Na verdade, o promissor defesa direito do Benfica foi dispensado e ia ter uma boa oportunidade no Sporting de vingar. Não deixaram por egoísmo e assim o miúdo começou a rodar em outros clubes. Uma viagem que passou por tantos e diferentes locais de Portugal que dava para escrever um livro. Olha que boa ideia, alinhas nisso Pimenta ?

Estava ele no Anadia ou União de Coimbra, agora não me recordo com precisão, e ligou-me porque vinha a Lisboa jogar. Fui passar o dia e a noite com ele. Ofereceu-me os calções azuis que ainda hoje guardo. Rimos, convivemos e recordámos outros tempos. Passou a ser assim sempre  quando nos encontrámos.

Voltou a acontecer quando veio à capital jogar em Alvalade com o Gil Vicente já como fisioterapeuta. Fui ter com ele ao hotel, estivemos a rir no quarto enquanto ele preparava a nutrição dos jogadores. Convivi com o plantel gilista e incentivei-os a pontuarem em Alvalade, pois claro. Tudo em ambiente impecável. Uma constante onde está o Pimenta.
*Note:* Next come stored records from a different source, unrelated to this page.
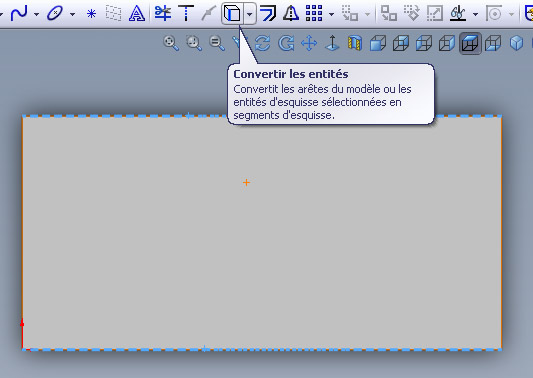The height and width of the screenshot is (378, 533).
Task: Open the Spline tool dropdown arrow
Action: click(36, 14)
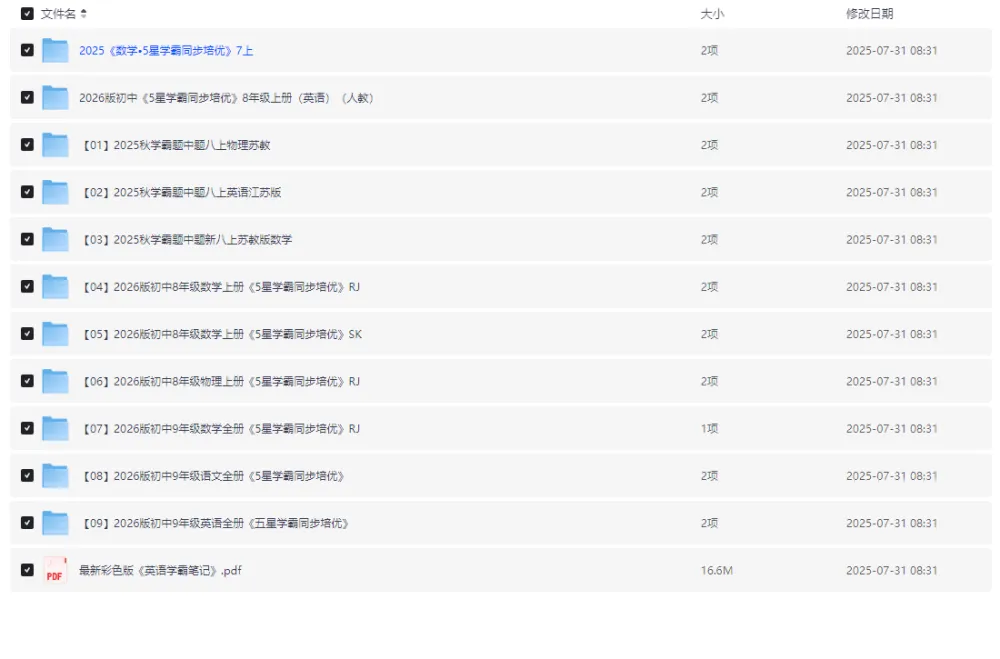Click folder icon for 【01】2025秋学霸题中题八上物理苏教
This screenshot has height=659, width=1000.
coord(55,145)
Ofereceu-me a camisola do Gil autografada pelo Ednilson que jogou no Benfica.

 

Fiquei surpreendido com a mudança dele para o Rio Ave porque sabia que o clube do coração era o Varzim. A rivalidade ali já não é o que era e ia para perto de casa enquanto desenvolvia a sua clínica, explicou-me. Fiquei feliz e habituei-me a ver o meu amigo Pimenta durante anos a entrar pelos relvados da primeira divisão para acudir aos seus jogadores sempre de chupa chupa na boca. Uma imagem de marca, contou-me mais tarde.

479945_10200414186933108_155542430_n.jpg

Já contei aqui no RedPass o encontro emotivo que tive com ele em plena Luz em 2013. Fica aqui a recordação desses 6-1 ao Rio Ave para quem quiser ler ou recordar. Nesse dia ofereceu-me a camisola do Rio Ave.
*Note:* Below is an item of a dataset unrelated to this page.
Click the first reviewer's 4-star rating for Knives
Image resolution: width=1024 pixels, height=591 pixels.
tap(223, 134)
Já em plena Era do facebook ficámos muito mais perto. Os tempos de escola sem telemóveis nem internet já lá iam muito atrás.

Contou-me entusiasmado que ia para o Varzim. Acreditou que valia a pena correr o risco de voltar para uma divisão inferior e ajudar o seu clube a regressar aos campeonatos profissionais. Fiquei a torcer muito por ele.
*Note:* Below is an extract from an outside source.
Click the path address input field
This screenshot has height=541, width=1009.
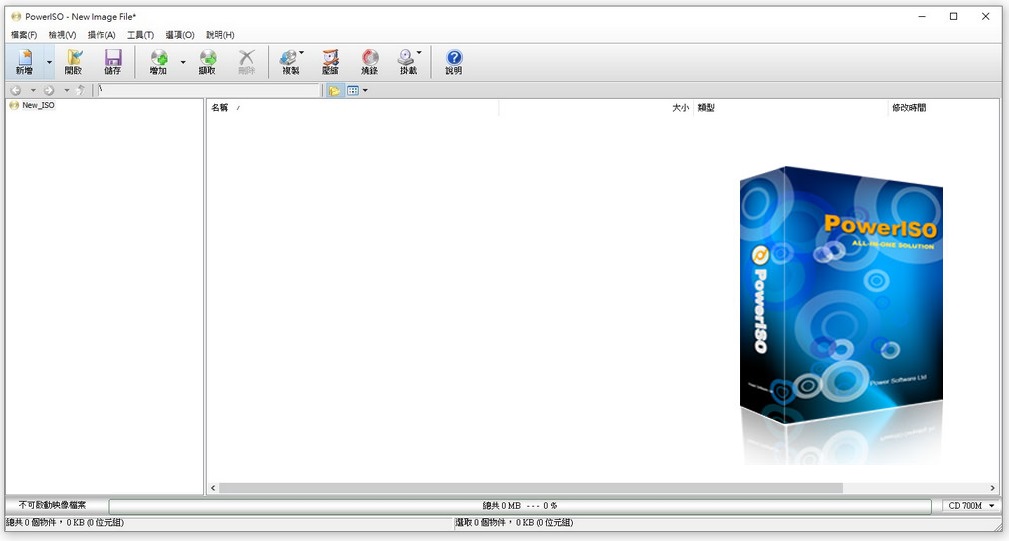click(x=208, y=90)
Com a facilidade das redes sociais aproximarem malta distante, quando dei por mim era amigo de malta doente pelo emblema da Póvoa. Passei a simpatizar com o Varzim. Ele enviou-me uma camisola do seu Varzim devidamente autografada. Nunca se esquece.

Fui lá ver um jogo da Taça contra o Espinho. Eu e a minha mulher fomos tratados como se estivéssemos em casa, acabámos a jantar em casa da família Pimenta e a festejar a vitória do Benfica em Guimarães. O Pimenta ficou um benfiquista para vida. Doente como nós.

1291986_10201467830673543_1382819663_o.jpg

 O sucesso profissional dele e da sua clínica não parava de crescer, bastava acompanhar as noticias via facebook.

Também foi nessa rede social que o começo a ver muito ligado a Madrid. Idas ao Bernabéu para ver o Real, fotos com gente ilustre do grande emblema espanhol... Desconfiei.

Depois do enorme abraço que lhe dei no final do jogo em Pina Manique leio o seu anuncio no facebook a dizer que ia para o Real Madrid. O melhor elogio que lhe posso fazer é que achei óbvio e com sentido. Não fiquei pasmado.

O espanto mediático nos últimos dias é engraçado para quem convive com ele desde os tempos de Liceu.

Do pavilhão da secundária de Benfica ao Santiago Bernabéu é uma enorme viagem! Tenho orgulho neste reconhecimento e uma certeza, vai continuar a partilhar comigo bons momentos, vamo-nos cruzar novamente e mais cedo ou mais tarde vou receber uma camisola do Real Madrid autografada por ele.

Grande Pimenta, obrigado por me abrires os olhos logo aos 16 anos. Hoje assisto à partida de treinadores e jogadores para os rivais com total tranquilidade. Tu é que sofreste a minha raiva logo na adolescência. Continua a ser feliz.